** RECORDS TO PROCESS **

────────────────────────────────────────

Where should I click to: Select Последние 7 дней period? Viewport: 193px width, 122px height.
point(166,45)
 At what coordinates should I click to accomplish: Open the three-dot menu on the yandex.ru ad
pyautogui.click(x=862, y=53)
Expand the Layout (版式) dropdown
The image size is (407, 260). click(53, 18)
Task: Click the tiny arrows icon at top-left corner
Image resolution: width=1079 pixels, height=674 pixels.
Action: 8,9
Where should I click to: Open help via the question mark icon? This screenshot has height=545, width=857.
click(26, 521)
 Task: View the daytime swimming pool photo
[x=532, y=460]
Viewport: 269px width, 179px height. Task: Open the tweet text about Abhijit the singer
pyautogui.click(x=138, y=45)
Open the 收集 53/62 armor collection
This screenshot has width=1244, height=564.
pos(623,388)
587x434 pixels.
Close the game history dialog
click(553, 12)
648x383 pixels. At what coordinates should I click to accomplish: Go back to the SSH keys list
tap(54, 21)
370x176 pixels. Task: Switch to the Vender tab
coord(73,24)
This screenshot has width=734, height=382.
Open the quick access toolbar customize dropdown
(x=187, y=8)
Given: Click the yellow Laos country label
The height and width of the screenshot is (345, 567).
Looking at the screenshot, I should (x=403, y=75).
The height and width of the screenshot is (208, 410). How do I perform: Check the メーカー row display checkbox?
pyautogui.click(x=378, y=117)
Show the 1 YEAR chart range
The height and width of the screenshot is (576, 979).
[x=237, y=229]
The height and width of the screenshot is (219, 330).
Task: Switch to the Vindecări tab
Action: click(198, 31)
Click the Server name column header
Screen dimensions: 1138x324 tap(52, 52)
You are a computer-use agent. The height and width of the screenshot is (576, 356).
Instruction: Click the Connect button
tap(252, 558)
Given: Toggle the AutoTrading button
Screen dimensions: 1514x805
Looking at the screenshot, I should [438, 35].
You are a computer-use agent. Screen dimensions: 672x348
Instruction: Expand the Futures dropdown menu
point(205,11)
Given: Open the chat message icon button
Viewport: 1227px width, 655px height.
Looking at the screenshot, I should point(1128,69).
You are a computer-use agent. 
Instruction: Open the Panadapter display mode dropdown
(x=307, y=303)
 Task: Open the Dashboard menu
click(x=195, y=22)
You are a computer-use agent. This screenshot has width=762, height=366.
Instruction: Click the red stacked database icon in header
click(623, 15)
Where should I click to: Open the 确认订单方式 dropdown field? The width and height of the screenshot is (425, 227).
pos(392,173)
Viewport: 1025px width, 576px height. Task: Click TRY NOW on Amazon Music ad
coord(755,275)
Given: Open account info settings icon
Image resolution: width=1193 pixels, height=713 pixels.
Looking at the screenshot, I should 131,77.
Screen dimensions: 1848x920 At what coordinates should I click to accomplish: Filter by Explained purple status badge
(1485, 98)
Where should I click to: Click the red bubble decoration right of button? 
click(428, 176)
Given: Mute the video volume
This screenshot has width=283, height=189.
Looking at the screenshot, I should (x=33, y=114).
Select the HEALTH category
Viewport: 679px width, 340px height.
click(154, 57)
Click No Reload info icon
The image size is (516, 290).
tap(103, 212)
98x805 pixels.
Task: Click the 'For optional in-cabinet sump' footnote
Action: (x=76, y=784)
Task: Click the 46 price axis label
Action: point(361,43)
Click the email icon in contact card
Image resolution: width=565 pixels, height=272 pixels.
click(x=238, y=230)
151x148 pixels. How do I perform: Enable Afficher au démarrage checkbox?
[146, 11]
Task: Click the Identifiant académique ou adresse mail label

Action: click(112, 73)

────────────────────────────────────────

** EXERCISE OBJECTIVE **
Exact copies of the lines from the one holding "Where should I click to: Open the" to the end of the entries are all that should be written.

** SOLUTION FOR THIS PROBLEM **
Where should I click to: Open the 确认订单方式 dropdown field? The width and height of the screenshot is (425, 227).
pos(392,173)
Viewport: 1025px width, 576px height. Task: Click TRY NOW on Amazon Music ad
coord(755,275)
Given: Open account info settings icon
Image resolution: width=1193 pixels, height=713 pixels.
Looking at the screenshot, I should 131,77.
Screen dimensions: 1848x920 At what coordinates should I click to accomplish: Filter by Explained purple status badge
(1485, 98)
Where should I click to: Click the red bubble decoration right of button? 
click(428, 176)
Given: Mute the video volume
This screenshot has width=283, height=189.
Looking at the screenshot, I should (x=33, y=114).
Select the HEALTH category
Viewport: 679px width, 340px height.
click(154, 57)
Click No Reload info icon
The image size is (516, 290).
tap(103, 212)
98x805 pixels.
Task: Click the 'For optional in-cabinet sump' footnote
Action: (x=76, y=784)
Task: Click the 46 price axis label
Action: point(361,43)
Click the email icon in contact card
Image resolution: width=565 pixels, height=272 pixels.
click(x=238, y=230)
151x148 pixels. How do I perform: Enable Afficher au démarrage checkbox?
[146, 11]
Task: Click the Identifiant académique ou adresse mail label

Action: click(112, 73)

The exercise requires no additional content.